### Jobs
1 > Translate this sentence from the apex seal thread into French: "Is there any solution to the problem currently?"
2 > In the apex seal thread, what reason is given for the apex seal bouncing?
3 > Copy the part of the apex seal thread between "When the speed" and "the seals used.", inclusive.

### Provided passage

Jeppy

What RPM does the apex seal start to bounce and why exactly does this occur?

When the speed is reached, at the apex of the compression stroke, the apex seal will bounce because the springs cannot keep up with the RPMs. Is there any solution to the problem currently?

If any developments could be made, my assumption is that the springs would need a way to adjust for the RPM flutter.

If I can figure out exactly what is happening I may be able to simulate and solve this problem using SolidWorks or COMSOL. I can get accurate 3d models of all the components and import them into the software for analysis. I am a skilled with these programs and if the RX7 community can help I am sure I can provide a solution. If harmonics are at play as I am thinking, than finite element analysis will work.

peejay

It depends on the seals used.

### Dataset excerpts

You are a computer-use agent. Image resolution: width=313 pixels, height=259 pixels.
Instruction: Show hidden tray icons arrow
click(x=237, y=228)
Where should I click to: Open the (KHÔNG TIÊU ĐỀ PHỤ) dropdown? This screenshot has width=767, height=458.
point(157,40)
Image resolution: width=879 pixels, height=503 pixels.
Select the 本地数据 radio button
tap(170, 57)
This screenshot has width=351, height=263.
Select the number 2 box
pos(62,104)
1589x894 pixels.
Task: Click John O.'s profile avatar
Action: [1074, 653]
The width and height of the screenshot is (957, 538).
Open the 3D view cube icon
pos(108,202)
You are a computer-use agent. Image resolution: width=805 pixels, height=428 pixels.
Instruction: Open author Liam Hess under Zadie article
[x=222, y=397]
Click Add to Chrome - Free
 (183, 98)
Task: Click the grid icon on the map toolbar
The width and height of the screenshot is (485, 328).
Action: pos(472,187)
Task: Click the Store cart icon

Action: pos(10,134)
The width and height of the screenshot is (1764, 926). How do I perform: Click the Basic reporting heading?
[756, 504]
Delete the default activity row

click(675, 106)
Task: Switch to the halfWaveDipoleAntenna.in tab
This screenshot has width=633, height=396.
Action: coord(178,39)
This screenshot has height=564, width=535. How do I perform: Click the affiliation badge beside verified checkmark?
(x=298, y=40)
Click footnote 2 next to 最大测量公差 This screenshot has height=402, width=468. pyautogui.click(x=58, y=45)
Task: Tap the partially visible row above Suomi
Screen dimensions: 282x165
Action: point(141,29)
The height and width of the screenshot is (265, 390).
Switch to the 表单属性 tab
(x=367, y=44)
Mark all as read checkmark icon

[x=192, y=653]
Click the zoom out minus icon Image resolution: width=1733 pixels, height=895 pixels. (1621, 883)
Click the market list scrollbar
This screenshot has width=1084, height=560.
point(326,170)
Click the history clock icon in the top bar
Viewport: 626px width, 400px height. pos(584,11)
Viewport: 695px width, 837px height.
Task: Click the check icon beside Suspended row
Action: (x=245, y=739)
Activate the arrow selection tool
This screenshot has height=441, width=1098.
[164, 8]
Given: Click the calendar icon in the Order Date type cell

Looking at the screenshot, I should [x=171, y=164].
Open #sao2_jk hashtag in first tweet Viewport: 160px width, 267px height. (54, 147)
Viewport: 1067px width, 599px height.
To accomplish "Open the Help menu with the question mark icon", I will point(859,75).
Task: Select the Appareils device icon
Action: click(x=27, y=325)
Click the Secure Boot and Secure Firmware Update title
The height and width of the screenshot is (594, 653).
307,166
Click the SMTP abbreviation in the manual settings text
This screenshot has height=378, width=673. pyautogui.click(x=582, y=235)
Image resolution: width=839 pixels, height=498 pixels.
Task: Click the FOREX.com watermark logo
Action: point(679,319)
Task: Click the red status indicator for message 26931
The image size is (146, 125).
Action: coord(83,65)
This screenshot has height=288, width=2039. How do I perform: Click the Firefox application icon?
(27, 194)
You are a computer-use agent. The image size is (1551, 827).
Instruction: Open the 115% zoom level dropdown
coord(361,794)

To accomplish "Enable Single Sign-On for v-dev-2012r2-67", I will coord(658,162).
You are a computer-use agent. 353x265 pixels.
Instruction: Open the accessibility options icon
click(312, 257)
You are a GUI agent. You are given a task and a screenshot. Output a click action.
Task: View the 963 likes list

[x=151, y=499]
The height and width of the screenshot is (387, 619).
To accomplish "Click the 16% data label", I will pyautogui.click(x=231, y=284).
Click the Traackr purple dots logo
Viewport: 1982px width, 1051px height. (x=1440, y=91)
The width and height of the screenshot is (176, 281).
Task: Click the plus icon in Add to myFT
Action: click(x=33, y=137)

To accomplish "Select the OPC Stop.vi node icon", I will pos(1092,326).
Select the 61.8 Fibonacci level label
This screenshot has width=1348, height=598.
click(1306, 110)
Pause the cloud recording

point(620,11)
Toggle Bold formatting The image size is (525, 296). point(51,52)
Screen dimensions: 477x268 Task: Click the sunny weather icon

### Final answers
1 > Existe-t-il actuellement une solution à ce problème ?

2 > The springs cannot keep up with the RPMs.

3 >
When the speed is reached, at the apex of the compression stroke, the apex seal will bounce because the springs cannot keep up with the RPMs. Is there any solution to the problem currently?

If any developments could be made, my assumption is that the springs would need a way to adjust for the RPM flutter.

If I can figure out exactly what is happening I may be able to simulate and solve this problem using SolidWorks or COMSOL. I can get accurate 3d models of all the components and import them into the software for analysis. I am a skilled with these programs and if the RX7 community can help I am sure I can provide a solution. If harmonics are at play as I am thinking, than finite element analysis will work.

peejay

It depends on the seals used.